Importantly, the surveys also revealed that only about a fourth (26.6 percent) of the prediabetic patients had ever received education about their condition, while almost half (49.2 percent) perceived that they were not at risk of eventually developing diabetes.

“This pointed to very clear communication deficiencies in our model of care,” Keong said.

There is thus a need to strengthen the communication and educational efforts and to reach more prediabetes patients, he added. This will involve improving the understanding of the disease, the risk of progression into diabetes, and the importance of lifestyle and diet modifications.

The present study had two phases: a quantitative arm, including self-accomplished surveys, followed by a qualitative arm involving in-depth interviews employing open-ended and scripted questions. Among those who consented to be surveyed for phase 1, 48 patients agreed to be part of phase 2.

Basing on the social-ecological models, researchers showed that there were five broad streams under which different barriers to healthy dietary behaviours fell: individual, interpersonal, organisational/institutional, community and societal/policy influences.

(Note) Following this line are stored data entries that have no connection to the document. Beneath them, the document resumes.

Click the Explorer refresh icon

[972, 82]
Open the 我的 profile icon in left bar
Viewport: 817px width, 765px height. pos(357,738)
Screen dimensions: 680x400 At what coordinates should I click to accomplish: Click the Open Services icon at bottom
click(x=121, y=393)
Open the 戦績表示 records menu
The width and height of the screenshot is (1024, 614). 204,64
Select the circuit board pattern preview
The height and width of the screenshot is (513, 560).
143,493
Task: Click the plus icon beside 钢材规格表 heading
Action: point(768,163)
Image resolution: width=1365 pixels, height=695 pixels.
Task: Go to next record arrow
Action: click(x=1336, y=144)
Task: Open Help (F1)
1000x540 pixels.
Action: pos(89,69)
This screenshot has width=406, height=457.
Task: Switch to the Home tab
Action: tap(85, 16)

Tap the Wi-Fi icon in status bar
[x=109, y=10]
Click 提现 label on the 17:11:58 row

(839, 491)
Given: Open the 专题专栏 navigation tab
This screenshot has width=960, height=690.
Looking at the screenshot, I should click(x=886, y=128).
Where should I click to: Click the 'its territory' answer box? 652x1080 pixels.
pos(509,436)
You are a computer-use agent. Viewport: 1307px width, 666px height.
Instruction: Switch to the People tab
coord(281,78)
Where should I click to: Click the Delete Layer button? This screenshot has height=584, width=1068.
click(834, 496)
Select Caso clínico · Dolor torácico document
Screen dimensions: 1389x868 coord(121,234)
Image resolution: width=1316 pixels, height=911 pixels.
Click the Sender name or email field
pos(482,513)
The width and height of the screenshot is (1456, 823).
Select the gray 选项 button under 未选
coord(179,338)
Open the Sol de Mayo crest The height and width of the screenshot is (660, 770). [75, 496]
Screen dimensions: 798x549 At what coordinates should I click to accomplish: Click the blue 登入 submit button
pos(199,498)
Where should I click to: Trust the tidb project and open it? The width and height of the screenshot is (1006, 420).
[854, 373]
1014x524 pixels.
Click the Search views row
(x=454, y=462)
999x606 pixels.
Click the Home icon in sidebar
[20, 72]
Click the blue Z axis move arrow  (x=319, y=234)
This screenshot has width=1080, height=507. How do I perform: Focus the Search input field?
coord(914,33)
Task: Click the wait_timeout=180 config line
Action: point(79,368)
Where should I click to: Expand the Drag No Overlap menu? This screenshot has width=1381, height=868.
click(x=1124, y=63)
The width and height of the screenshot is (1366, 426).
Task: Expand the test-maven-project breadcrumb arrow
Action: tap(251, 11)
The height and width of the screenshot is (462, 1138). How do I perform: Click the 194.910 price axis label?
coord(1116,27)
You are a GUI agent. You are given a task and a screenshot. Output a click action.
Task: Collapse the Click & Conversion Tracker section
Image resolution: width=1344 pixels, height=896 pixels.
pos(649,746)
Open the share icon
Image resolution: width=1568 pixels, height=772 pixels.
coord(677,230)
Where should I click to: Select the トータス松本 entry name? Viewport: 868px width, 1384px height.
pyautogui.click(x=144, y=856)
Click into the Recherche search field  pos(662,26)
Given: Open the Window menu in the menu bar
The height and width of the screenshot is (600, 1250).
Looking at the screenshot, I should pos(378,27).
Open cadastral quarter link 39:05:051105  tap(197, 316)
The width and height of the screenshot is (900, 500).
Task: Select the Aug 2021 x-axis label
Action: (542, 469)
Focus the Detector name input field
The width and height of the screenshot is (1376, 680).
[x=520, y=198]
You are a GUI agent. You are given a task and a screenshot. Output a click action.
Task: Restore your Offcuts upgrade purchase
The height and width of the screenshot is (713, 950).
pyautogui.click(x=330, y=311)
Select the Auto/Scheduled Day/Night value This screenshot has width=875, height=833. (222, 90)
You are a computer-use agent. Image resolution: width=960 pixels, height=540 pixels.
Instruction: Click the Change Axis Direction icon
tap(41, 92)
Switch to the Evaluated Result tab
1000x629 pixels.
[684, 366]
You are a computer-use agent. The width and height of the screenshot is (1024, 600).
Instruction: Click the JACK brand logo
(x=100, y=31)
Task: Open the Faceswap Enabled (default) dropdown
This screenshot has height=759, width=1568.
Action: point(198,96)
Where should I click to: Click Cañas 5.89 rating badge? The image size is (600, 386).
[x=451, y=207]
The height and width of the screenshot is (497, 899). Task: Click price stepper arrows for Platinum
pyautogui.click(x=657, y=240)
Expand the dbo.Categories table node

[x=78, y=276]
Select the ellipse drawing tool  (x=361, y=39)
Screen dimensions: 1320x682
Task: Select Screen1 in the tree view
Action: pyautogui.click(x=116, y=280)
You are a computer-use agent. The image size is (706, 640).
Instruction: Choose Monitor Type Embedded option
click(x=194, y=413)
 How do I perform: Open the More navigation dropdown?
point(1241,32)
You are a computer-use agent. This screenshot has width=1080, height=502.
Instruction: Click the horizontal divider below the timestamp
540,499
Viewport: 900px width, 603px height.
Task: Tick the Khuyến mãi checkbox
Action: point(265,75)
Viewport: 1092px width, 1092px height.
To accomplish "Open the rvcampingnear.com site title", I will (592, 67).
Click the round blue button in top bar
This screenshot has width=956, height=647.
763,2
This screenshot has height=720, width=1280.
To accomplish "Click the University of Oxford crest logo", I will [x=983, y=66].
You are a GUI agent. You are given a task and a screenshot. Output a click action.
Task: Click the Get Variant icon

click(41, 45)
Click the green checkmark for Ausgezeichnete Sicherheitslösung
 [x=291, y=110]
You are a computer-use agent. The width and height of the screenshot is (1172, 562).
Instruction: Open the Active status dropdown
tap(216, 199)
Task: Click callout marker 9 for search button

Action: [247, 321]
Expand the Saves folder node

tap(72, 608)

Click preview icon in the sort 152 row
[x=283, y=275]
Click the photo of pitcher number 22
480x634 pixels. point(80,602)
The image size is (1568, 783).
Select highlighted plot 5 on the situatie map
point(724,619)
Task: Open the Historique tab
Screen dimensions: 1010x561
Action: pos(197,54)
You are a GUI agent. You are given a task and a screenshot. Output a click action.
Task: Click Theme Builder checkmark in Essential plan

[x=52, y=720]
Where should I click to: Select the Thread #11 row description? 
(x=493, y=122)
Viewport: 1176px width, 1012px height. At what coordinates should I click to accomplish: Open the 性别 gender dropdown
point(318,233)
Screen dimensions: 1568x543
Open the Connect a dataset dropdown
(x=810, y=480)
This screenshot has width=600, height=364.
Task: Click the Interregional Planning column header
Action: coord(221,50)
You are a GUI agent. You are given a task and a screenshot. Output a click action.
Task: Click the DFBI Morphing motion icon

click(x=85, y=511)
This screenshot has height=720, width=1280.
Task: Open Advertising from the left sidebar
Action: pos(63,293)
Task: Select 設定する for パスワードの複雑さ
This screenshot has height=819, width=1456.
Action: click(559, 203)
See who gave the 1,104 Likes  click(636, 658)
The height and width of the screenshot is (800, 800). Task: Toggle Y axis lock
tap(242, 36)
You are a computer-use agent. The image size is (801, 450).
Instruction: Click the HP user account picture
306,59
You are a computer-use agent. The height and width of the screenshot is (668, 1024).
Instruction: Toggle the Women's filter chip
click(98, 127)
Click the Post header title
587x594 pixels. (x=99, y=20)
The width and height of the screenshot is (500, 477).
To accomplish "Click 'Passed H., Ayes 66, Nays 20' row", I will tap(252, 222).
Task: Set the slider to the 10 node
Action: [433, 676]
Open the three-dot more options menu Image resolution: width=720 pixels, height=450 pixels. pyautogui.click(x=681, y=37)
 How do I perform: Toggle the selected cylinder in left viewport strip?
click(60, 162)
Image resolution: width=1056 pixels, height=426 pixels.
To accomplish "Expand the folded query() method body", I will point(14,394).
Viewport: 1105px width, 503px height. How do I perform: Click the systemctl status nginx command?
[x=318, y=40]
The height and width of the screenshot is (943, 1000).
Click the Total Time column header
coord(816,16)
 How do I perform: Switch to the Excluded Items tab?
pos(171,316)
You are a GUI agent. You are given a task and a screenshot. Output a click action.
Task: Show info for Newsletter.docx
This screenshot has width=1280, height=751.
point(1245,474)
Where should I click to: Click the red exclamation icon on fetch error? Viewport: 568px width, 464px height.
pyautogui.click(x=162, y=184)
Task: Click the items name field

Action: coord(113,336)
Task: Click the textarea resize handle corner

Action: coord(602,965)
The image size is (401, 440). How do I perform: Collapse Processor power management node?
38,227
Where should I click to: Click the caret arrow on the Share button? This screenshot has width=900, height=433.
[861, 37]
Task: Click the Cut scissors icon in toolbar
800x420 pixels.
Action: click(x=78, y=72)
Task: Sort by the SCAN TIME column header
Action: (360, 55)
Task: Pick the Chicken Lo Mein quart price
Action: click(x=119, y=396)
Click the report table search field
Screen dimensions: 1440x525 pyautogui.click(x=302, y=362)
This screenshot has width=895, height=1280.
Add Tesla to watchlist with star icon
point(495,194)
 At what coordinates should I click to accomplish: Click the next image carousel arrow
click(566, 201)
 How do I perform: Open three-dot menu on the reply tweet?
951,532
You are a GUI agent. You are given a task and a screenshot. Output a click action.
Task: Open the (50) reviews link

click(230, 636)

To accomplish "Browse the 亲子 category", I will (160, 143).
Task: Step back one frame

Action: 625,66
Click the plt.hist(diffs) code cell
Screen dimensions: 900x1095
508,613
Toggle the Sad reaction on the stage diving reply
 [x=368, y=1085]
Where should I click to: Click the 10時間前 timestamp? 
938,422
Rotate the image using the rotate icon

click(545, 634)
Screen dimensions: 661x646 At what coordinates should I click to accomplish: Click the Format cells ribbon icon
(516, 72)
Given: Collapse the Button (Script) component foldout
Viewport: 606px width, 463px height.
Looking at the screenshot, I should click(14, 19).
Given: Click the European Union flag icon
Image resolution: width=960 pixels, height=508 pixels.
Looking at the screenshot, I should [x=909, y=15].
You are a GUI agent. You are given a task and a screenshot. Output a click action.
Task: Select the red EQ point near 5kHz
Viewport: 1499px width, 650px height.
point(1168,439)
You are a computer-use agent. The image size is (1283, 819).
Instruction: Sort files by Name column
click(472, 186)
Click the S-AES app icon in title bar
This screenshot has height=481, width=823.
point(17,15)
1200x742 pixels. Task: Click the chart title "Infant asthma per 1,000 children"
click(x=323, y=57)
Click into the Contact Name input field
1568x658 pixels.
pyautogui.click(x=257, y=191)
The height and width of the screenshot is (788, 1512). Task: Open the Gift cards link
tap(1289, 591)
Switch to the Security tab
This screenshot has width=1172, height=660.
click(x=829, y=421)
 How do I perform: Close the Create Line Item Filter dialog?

For instance, the lack of skills to prepare healthy food and the personal belief that healthy food is not appetising are categorised under individual influences, while the prohibitive costs of healthy food fall under institutional barriers.

However, of these streams, Keong focused on the role of interpersonal impact, particularly on the importance of influence from family. One respondent, for example, mentioned that because her husband preferred meat to vegetables, she tends to adopt the same diet.

“What the family eats affects their choice of food,” he said.